マツダ「RX-VISION」の車両名称が漢字一文字にならなかった理由:車両デザイン マツダ RX-VISION インタビュー(1/2 ページ)
マツダが「東京モーターショー2015」で世界初公開した、本格スポーツカーのデザインコンセプト「RX-VISION」。同社執行役員 デザイン本部長の前田育男氏に、RX-VISIONでどのようなデザインを目指したのか聞いた。
マツダが「東京モーターショー2015」のプレスブリーフィングで世界初公開した、本格スポーツカーのデザインコンセプト「Mazda RX-VISION(以下、RX-VISION)」。次世代ロータリーエンジン「SKYACTIV-R」を搭載する本格スポーツカーであり、同社が世界で初めて実用化と量産に成功したロータリーエンジンに対する“夢”を形にしたクルマだ。
外形寸法は全長4389×全幅1925×全高1160mmで、ホイールベースは2700mm。極端なロングノーズと、エンジンサイズの小ささが特徴であるロータリーエンジンに由来するボンネットの低さ、そして同社執行役員 デザイン本部長の前田育男氏が「作りたいものをフルスイングで作った」と語る車両デザインが印象的だ。
前田氏に、RX-VISIONのデザインについて聞いたところ、第一声として出てきたのは「色っぽい、つやっぽいクルマを作りたかった。
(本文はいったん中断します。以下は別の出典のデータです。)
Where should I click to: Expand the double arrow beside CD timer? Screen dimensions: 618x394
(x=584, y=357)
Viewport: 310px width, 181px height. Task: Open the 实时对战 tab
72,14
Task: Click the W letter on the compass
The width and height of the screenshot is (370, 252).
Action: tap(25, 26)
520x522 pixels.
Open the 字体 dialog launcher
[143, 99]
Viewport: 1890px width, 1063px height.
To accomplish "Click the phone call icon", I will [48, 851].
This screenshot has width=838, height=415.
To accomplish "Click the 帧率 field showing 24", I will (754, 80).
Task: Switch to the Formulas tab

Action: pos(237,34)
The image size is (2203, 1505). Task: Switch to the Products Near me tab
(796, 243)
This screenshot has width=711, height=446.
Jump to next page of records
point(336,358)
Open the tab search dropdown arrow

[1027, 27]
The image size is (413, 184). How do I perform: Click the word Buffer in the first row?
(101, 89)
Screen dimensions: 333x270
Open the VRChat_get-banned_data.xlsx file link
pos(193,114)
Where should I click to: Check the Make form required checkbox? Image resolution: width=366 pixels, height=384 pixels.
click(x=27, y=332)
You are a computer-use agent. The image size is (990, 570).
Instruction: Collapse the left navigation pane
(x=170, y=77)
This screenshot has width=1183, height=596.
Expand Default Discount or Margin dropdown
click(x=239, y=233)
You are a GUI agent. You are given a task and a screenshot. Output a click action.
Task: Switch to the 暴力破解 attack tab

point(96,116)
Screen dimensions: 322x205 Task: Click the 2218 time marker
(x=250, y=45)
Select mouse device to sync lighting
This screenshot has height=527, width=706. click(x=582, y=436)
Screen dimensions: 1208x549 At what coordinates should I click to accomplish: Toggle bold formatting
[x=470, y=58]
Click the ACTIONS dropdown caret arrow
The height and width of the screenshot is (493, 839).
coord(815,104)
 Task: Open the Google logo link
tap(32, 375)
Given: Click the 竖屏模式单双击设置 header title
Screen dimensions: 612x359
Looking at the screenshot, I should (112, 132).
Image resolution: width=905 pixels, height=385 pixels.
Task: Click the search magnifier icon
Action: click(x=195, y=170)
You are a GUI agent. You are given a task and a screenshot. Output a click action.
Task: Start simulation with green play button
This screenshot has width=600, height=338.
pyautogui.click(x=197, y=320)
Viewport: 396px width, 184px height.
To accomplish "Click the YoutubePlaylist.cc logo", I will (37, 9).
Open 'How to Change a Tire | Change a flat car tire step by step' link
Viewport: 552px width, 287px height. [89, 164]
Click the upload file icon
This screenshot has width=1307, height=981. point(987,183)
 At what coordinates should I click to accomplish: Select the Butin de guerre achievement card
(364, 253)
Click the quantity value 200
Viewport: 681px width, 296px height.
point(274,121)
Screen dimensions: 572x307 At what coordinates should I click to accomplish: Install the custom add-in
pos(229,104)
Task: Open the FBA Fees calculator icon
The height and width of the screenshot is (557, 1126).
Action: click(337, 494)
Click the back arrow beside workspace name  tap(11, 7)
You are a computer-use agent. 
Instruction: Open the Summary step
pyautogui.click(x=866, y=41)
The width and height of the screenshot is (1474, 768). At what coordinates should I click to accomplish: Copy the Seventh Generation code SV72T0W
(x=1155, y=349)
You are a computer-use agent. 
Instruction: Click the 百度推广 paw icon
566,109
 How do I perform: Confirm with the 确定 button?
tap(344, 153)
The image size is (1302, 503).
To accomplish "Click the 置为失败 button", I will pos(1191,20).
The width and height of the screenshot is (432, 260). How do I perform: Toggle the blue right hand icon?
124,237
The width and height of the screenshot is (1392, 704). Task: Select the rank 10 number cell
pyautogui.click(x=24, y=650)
“色気”と“マシン”を研ぎ澄ましていった結果、生まれたのがRX-VISION」だと述べている。
「ブランドをけん引する強さを見せたい」
RX-VISIONは、車両名の冒頭にある「RX」にある通り、ロータリーエンジンを搭載するスポーツカーの後継モデルとなるデザインコンセプトだ。ただし、「コスモスポーツ」や「RX-7」、「RX-8」のそのまま延長線上にあるわけではない。マツダの現在のデザインテーマである「魂動(こどう)−Soul of Motion」(以下、魂動デザイン)を、進化(深化)させることも意図している。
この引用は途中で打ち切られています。